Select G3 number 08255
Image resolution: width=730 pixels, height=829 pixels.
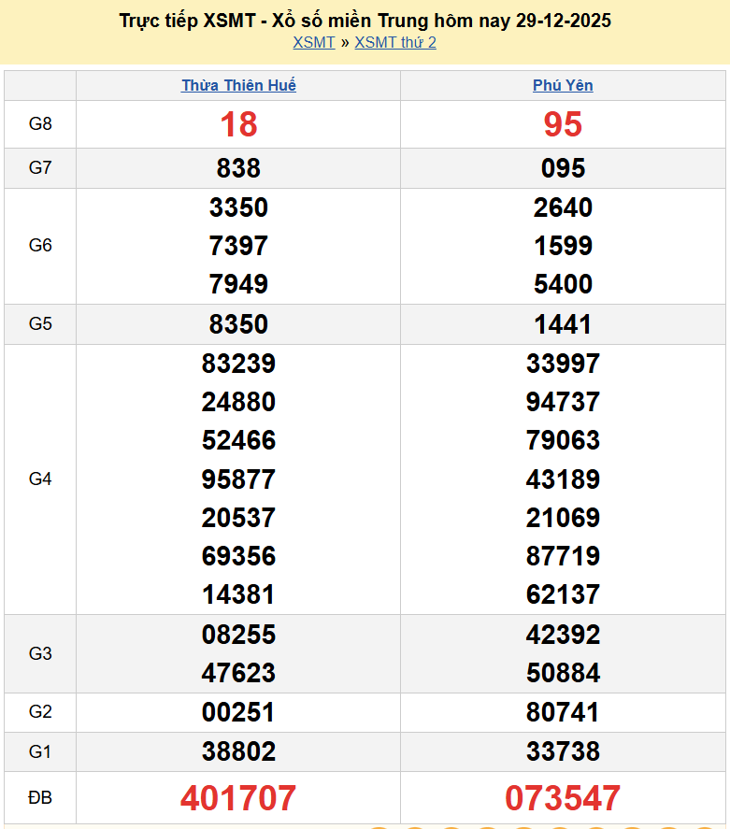(238, 635)
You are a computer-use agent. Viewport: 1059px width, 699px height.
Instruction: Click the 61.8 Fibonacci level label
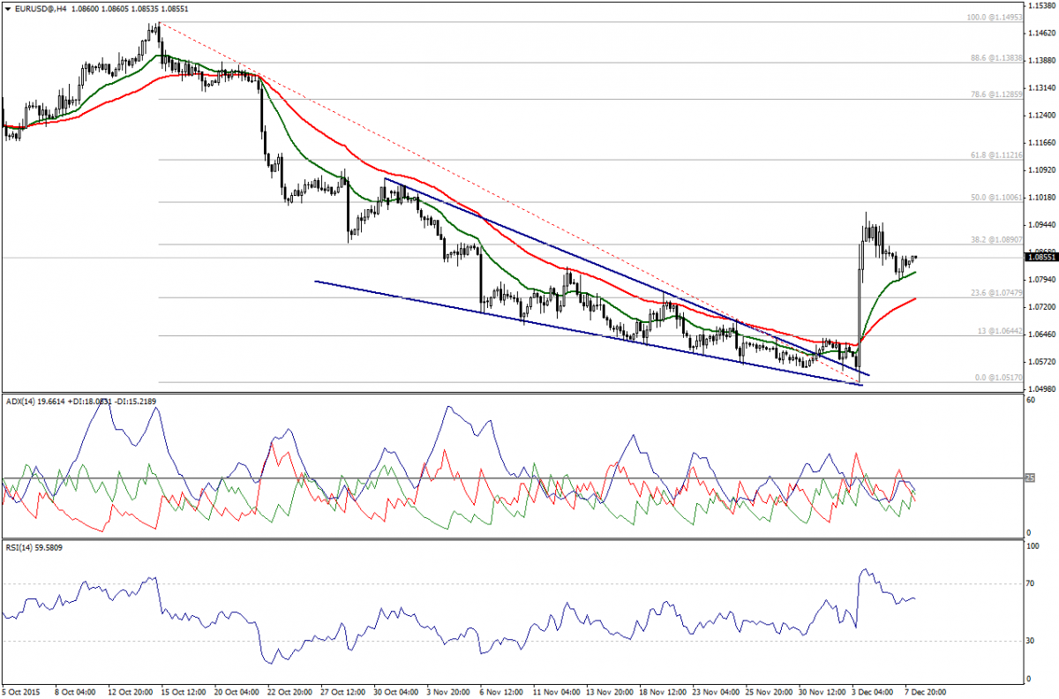[995, 154]
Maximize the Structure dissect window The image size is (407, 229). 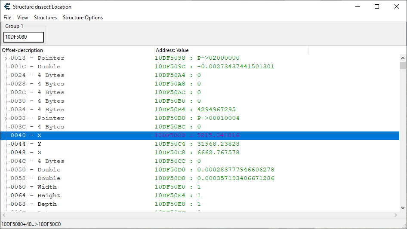(377, 6)
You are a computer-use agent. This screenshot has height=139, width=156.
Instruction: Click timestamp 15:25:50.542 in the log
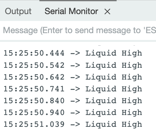point(34,66)
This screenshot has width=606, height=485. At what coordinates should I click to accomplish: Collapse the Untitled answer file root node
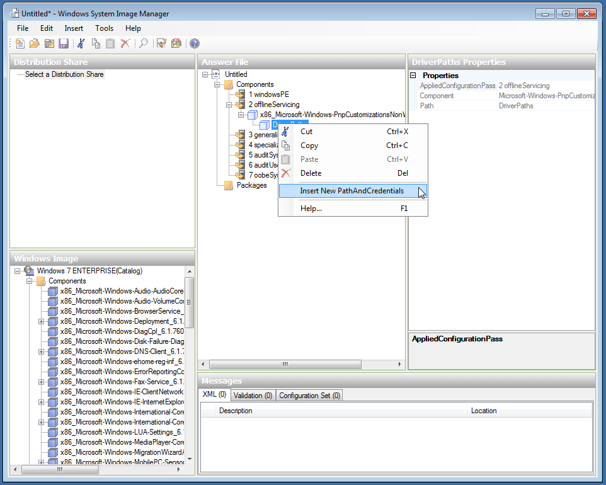pyautogui.click(x=204, y=74)
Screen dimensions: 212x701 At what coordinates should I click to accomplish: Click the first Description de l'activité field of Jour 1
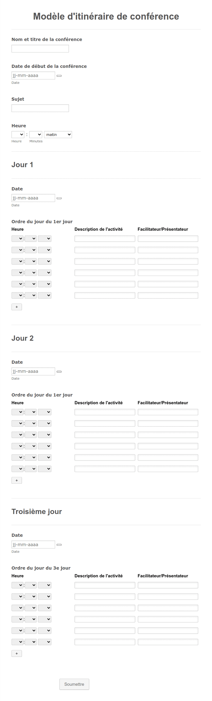point(105,238)
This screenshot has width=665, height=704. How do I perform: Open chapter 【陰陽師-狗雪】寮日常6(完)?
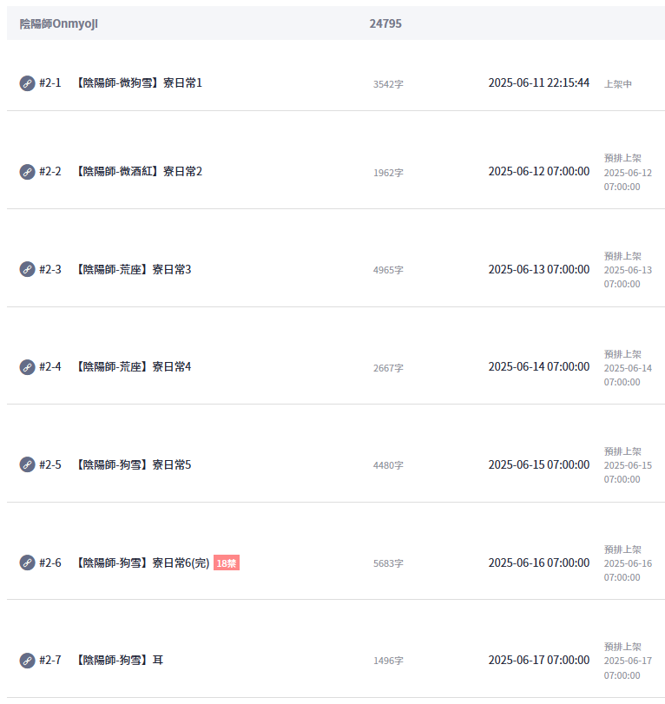pos(142,563)
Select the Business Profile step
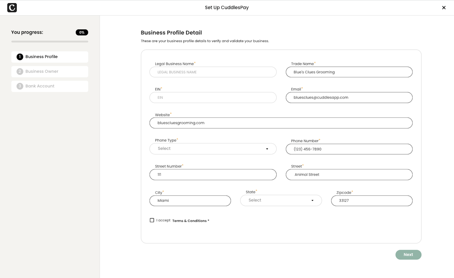 50,57
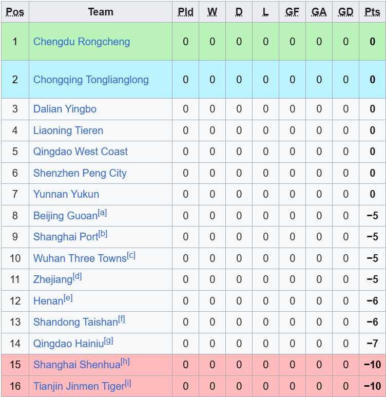The height and width of the screenshot is (397, 386).
Task: Click the Chongqing Tonglianglong link
Action: (x=91, y=80)
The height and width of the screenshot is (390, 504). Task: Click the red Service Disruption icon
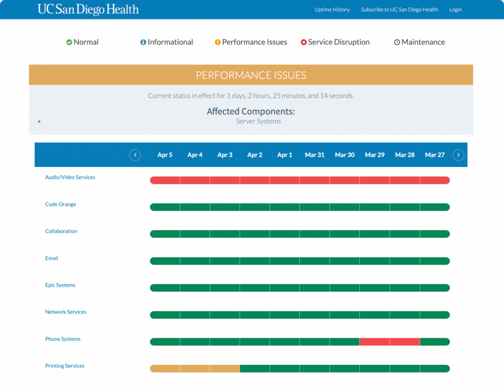click(304, 42)

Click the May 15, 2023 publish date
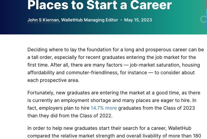pos(138,20)
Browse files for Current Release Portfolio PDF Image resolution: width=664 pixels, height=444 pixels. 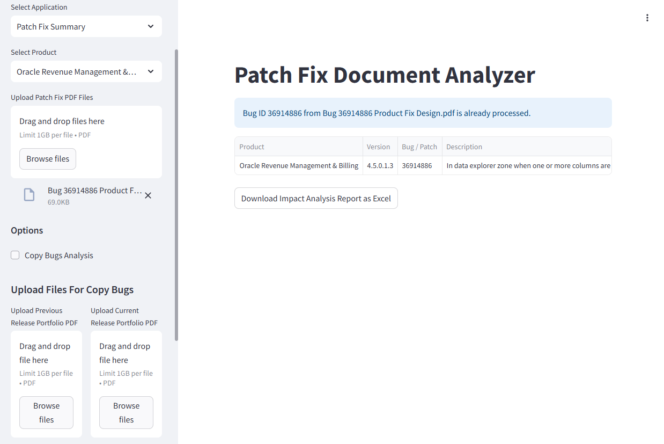pyautogui.click(x=126, y=412)
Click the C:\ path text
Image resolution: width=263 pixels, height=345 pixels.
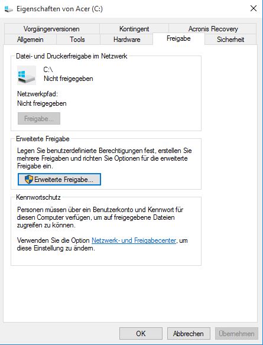[x=48, y=70]

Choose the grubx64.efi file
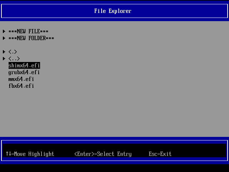[24, 72]
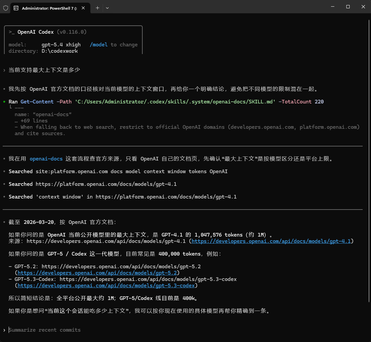
Task: Select the /model command shortcut text
Action: coord(99,44)
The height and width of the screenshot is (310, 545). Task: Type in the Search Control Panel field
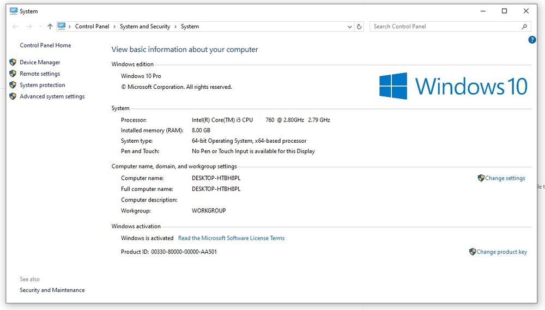[444, 26]
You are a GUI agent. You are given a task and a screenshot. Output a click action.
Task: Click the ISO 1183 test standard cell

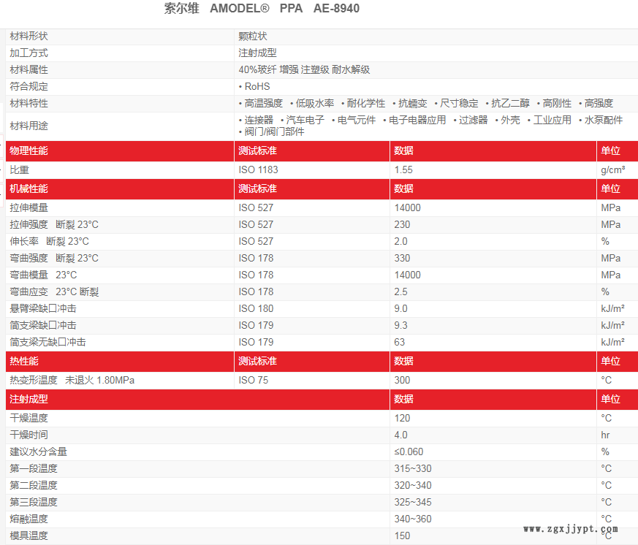coord(259,169)
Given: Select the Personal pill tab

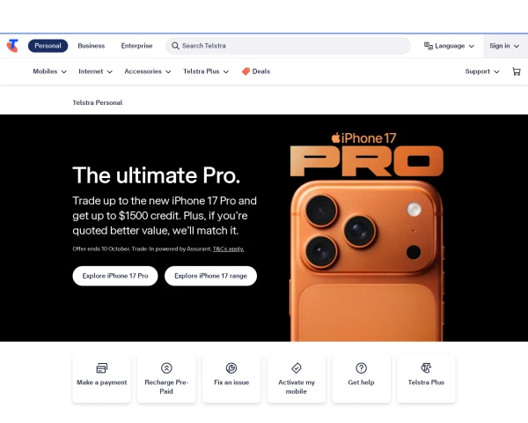Looking at the screenshot, I should point(48,46).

§ **TASK STATEMENT**
In the entries above, locate every line with the word "computer" and copy it.

§ **REPLY**
You are a computer-use agent. Viewport: 1059px width, 699px height.
You are a computer-use agent. This screenshot has height=139, width=156.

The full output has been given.